Je suis pour vous un messager digne de confiance. Craignez donc Allah et obéissez-moi. Et je ne vous demande pas de salaire pour cela; mon salaire n’incombe qu’au Seigneur des mondes. Bâtissez-vous par frivolité un monument sur chaque colline? Et édifiez-vous de belles demeures comme si vous deviez y vivre éternellement? Et quand vous sévissez contre quelqu’un, vous le faites impitoyablement. Craignez donc Allah et obéissez-moi.

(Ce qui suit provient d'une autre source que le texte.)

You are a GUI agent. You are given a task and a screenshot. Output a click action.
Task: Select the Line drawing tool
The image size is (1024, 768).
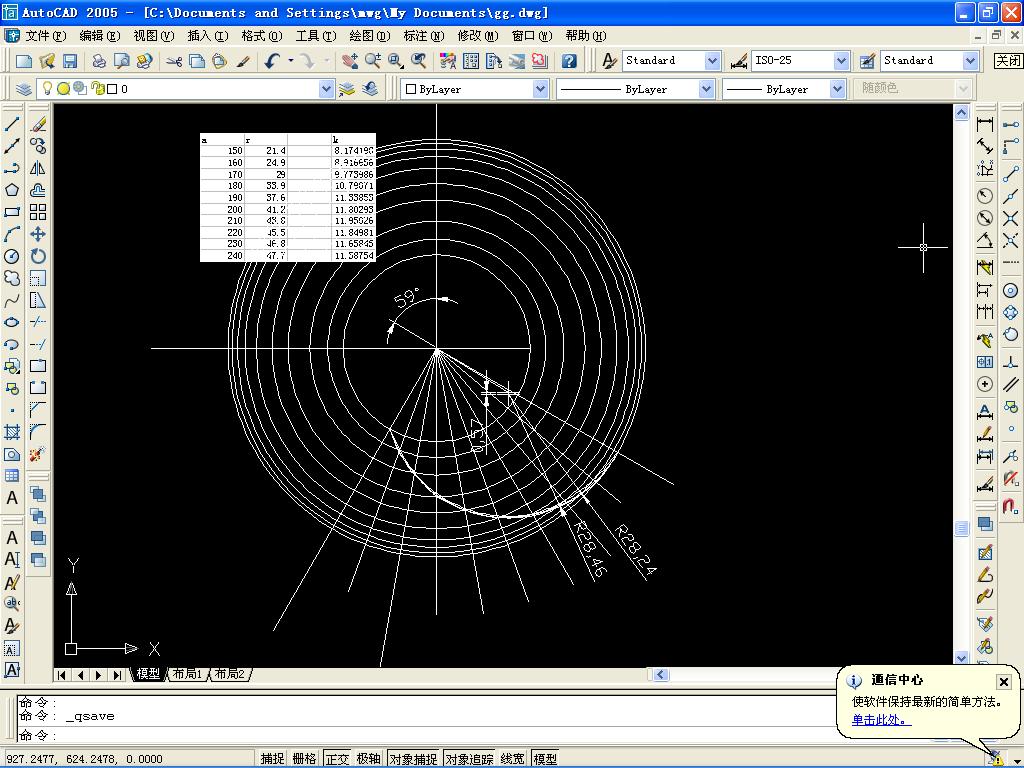point(12,125)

Craignez Celui qui vous a pourvus de toutes les bonnes choses que vous connaissez, qui vous a accordé des bestiaux et des enfants, des jardins et des sources. Je crains pour vous le châtiment d’un jour terrible.» Ils dirent: «Que tu nous exhortes ou pas, cela nous est parfaitement égal! Ce ne sont là que les légendes des anciens. Et nous ne serons nullement châtiés.» Ils le traitèrent donc de menteur. Et Nous les fîmes périr. Voilà bien là un signe! Cependant la plupart d’entre eux ne croient pas. Et ton Seigneur, c’est Lui vraiment le Tout-Puissant, le Très-Miséricordieux. (Surat ash-Shu’ara: 123-140). Ainsi ceux qui s’étaient rebellés contre Allah et avaient rejeté Hud furent effectivement détruits: une terrible tempête de sable anéantit les ‘Ad et ce fut comme s’ils n’avaient jamais existé.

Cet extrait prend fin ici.